• _Task requirements_
The response should consist solely of the lines running from the line with "Choose the hPolish brush" to the end of the data, retyped exactly.

• _Input data_
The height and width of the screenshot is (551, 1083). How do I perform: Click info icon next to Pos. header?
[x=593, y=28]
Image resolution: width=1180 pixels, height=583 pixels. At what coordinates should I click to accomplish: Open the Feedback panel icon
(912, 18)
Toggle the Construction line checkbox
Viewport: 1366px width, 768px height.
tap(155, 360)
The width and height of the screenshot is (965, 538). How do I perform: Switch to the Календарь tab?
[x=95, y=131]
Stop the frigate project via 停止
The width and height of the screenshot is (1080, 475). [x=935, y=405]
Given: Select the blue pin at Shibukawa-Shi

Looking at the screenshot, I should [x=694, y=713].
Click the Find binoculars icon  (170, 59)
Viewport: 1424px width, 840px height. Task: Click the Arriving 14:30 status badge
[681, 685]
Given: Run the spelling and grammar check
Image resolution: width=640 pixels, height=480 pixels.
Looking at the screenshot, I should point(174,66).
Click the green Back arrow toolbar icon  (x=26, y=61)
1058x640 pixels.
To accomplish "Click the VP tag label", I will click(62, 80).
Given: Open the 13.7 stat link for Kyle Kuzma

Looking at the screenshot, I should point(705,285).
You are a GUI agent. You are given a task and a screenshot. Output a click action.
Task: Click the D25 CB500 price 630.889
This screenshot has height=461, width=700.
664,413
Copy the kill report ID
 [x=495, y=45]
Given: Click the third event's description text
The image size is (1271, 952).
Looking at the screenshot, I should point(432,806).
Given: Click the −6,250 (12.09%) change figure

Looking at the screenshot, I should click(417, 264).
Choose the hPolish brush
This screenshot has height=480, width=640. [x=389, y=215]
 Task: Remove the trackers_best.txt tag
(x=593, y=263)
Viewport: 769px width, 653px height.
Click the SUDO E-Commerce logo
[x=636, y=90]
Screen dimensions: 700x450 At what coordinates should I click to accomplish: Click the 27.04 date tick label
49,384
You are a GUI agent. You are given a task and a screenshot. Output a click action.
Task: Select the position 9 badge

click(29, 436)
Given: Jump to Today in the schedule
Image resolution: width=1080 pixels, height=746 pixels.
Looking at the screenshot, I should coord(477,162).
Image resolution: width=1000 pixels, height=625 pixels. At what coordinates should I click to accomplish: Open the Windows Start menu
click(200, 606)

• _Exercise response_
Choose the hPolish brush
This screenshot has height=480, width=640. [x=389, y=215]
 Task: Remove the trackers_best.txt tag
(x=593, y=263)
Viewport: 769px width, 653px height.
Click the SUDO E-Commerce logo
[x=636, y=90]
Screen dimensions: 700x450 At what coordinates should I click to accomplish: Click the 27.04 date tick label
49,384
You are a GUI agent. You are given a task and a screenshot. Output a click action.
Task: Select the position 9 badge

click(29, 436)
Given: Jump to Today in the schedule
Image resolution: width=1080 pixels, height=746 pixels.
Looking at the screenshot, I should coord(477,162).
Image resolution: width=1000 pixels, height=625 pixels. At what coordinates should I click to accomplish: Open the Windows Start menu
click(200, 606)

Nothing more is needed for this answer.